__SOAL UNTUK DIKERJAKAN__:
Pilih dan salin setiap baris materi di bawah ini yang mengandung kata "until".

Catatan pencarian letak kata dan elemen

───

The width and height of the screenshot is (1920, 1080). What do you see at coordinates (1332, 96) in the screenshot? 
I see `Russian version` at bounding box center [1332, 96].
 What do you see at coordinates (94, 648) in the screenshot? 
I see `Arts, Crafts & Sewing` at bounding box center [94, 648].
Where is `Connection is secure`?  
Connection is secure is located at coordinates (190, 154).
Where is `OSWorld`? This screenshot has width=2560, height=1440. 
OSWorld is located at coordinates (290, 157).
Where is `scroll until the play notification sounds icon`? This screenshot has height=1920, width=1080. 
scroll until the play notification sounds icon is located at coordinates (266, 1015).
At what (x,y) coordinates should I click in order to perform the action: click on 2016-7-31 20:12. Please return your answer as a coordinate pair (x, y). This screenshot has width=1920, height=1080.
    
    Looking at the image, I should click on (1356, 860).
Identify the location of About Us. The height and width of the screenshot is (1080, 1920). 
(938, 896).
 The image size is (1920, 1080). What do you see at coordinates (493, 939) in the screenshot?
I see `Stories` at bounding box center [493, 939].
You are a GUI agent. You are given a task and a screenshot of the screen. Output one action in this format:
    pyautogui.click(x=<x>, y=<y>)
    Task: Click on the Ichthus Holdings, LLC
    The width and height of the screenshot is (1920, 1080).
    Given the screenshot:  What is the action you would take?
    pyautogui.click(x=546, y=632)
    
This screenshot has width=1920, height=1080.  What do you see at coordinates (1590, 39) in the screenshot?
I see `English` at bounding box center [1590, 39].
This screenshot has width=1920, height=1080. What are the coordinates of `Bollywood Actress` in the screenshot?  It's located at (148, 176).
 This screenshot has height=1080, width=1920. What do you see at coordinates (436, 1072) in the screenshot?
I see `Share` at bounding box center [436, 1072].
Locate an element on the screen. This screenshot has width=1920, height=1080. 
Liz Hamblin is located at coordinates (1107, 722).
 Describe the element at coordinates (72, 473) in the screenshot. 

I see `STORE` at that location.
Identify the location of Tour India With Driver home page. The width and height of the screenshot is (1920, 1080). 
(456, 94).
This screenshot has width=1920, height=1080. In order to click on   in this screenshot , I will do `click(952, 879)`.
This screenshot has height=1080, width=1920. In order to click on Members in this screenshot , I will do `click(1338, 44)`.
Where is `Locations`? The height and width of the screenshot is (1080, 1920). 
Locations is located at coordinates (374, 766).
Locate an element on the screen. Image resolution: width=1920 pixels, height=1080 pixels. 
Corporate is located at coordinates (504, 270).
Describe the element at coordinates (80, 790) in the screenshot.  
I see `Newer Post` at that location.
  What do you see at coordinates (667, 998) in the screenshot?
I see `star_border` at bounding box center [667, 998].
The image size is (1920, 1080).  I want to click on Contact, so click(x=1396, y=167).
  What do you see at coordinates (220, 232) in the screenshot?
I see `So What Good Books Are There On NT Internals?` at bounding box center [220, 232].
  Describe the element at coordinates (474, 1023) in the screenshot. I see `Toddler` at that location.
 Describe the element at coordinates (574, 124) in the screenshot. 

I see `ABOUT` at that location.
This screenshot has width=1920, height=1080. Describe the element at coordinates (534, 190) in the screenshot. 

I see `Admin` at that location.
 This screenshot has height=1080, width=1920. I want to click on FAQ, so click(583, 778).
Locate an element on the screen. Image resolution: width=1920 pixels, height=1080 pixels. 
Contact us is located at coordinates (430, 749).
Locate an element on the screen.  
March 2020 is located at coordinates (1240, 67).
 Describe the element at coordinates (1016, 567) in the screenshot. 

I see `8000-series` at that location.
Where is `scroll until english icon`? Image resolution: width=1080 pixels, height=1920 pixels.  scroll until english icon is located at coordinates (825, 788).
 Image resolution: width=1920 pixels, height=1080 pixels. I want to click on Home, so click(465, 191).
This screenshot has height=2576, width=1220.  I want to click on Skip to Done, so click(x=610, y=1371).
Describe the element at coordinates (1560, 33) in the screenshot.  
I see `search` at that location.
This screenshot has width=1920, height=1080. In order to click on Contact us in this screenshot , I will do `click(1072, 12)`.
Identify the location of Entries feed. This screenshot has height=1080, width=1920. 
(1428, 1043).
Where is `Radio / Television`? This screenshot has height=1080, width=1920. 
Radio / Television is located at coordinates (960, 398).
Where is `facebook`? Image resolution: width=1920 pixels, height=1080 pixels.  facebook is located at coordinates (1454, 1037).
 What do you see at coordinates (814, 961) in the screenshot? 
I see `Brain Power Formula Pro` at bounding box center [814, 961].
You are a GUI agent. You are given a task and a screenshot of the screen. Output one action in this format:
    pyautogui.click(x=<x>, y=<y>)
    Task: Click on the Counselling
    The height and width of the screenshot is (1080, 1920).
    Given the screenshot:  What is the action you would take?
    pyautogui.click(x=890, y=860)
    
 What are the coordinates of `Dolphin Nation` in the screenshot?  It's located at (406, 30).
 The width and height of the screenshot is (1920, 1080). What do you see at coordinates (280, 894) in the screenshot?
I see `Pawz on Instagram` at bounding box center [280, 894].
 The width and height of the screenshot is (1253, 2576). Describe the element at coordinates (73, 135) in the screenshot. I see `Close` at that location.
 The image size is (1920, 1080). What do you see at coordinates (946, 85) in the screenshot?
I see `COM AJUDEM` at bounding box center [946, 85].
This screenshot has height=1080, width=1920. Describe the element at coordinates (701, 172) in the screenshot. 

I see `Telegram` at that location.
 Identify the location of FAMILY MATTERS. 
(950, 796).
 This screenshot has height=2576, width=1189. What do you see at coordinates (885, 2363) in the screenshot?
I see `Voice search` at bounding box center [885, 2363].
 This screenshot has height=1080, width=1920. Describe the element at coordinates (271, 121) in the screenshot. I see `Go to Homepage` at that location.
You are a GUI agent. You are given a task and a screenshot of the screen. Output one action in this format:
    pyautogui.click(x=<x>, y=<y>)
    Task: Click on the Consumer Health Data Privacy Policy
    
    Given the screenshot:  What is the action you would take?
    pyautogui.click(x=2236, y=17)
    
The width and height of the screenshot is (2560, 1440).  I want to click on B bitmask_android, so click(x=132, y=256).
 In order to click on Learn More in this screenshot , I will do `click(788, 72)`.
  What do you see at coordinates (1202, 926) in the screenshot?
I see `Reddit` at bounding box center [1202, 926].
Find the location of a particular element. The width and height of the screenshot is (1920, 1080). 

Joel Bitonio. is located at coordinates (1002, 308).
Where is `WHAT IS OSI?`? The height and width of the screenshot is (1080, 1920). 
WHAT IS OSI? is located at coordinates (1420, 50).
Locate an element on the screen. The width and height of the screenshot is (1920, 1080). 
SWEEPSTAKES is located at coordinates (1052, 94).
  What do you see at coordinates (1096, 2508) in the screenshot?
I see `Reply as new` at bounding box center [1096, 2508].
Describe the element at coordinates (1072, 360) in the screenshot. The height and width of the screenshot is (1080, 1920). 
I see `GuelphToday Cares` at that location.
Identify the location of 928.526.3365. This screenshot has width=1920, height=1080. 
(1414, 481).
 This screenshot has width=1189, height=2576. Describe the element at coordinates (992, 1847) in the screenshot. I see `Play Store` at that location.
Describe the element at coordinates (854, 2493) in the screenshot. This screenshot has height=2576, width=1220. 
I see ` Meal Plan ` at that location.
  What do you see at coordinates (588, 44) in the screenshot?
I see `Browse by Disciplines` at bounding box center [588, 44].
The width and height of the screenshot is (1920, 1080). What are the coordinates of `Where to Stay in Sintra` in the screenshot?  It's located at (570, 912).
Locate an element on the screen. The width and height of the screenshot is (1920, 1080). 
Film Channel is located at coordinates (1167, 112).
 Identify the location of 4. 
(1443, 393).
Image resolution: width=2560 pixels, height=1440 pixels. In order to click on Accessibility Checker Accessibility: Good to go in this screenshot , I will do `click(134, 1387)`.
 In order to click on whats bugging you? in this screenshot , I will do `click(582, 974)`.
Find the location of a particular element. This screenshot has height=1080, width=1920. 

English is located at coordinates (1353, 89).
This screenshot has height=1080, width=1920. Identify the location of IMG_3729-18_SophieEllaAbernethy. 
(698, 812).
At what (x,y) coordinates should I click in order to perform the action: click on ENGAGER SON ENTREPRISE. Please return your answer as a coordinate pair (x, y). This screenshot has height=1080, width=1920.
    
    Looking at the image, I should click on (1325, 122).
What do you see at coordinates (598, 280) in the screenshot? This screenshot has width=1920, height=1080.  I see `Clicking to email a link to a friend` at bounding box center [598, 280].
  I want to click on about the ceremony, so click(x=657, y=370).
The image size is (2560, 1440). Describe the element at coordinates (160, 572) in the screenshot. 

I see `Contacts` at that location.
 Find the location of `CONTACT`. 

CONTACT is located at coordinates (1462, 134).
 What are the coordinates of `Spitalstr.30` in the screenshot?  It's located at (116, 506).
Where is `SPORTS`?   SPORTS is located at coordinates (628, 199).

───

__HASIL LATIHAN__:
Where is `scroll until the play notification sounds icon`? This screenshot has height=1920, width=1080. 
scroll until the play notification sounds icon is located at coordinates (266, 1015).
Where is `scroll until english icon`? Image resolution: width=1080 pixels, height=1920 pixels.  scroll until english icon is located at coordinates (825, 788).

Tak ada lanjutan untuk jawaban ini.